In the summer of 1942, at J. Robert Oppenheimer’s “luminaries” meetings, Emil Konopinski proposed the introduction of tritium into deuterium fuel to enhance the feasibility of a fusion-driven super bomb. Several histories and memoirs by Manhattan Project scientists mention Konopinski’s insight, but none that we could find explain where it came from. In one interview, Konopinski stated, “I happened to know from prewar work that the reaction of deuterium with hydrogen-3 produces much more energy and has a larger cross section, so to speak—happens more easily—than deuterium with deuterium.”1 The recent ignition of a D–T mixture at the National Ignition Facility by inertial-confinement fusion (see “National Ignition Facility surpasses long-awaited fusion milestone,” Physics Today online, 13 December 2022) prompts the question: How did Konopinski, and perhaps other physicists, know about the unexpectedly high D–T reaction rate?
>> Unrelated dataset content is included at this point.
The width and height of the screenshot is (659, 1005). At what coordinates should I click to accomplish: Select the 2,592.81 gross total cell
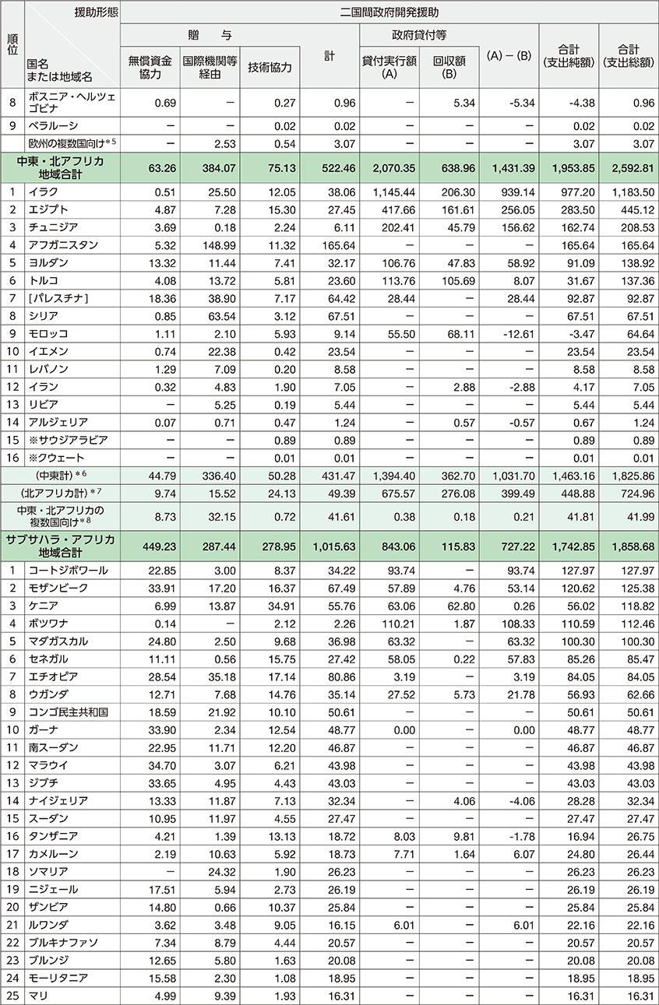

Enter Arthur Ruhlig, who did graduate work at the University of Michigan in the 1930s with H. Richard Crane. They studied electron and positron propagation through lead.2 In the same year that Ruhlig submitted his dissertation, he published a letter in Physical Review assessing whether 3He possesses excited states.
Ruhlig did not detect any excited-state signal, consistent with present understanding. But the title of the letter, “Search for gamma-rays from the deuteron-deuteron reaction,” cloaks the tectonic finding of its penultimate paragraph: The reaction 3H + 2H → 4He + n1 + 17.6 MeV “must be an exceedingly probable one.”3 Ruhlig deduced the presence of energetic neutrons, correctly ascribing their production to secondary, in-flight D–T fusion reactions following the 2H + 2H → 3H + 1H primary reactions and quantifying the rate of the D–T reaction relative to that of D–D. That remarkable observation had never been explicitly cited before.
While working at Michigan on his doctoral degree with George Uhlenbeck, Konopinski overlapped with Ruhlig. (Uhlenbeck is warmly cited in Ruhlig’s thesis acknowledgments.) Ruhlig’s proximity to Konopinski at Michigan and his inclusion in reference 3 of a citation to a private communication from Hans Bethe—who worked with Konopinski at Cornell University—afford possible conduits for the key piece of surprising information on D–T fusion. A follow-up measurement confirmed the large cross section.4
As the story of nuclear-reaction physics continues to unfold, we hope to uncover more of its historical details,5 hopefully with input from readers of Physics Today.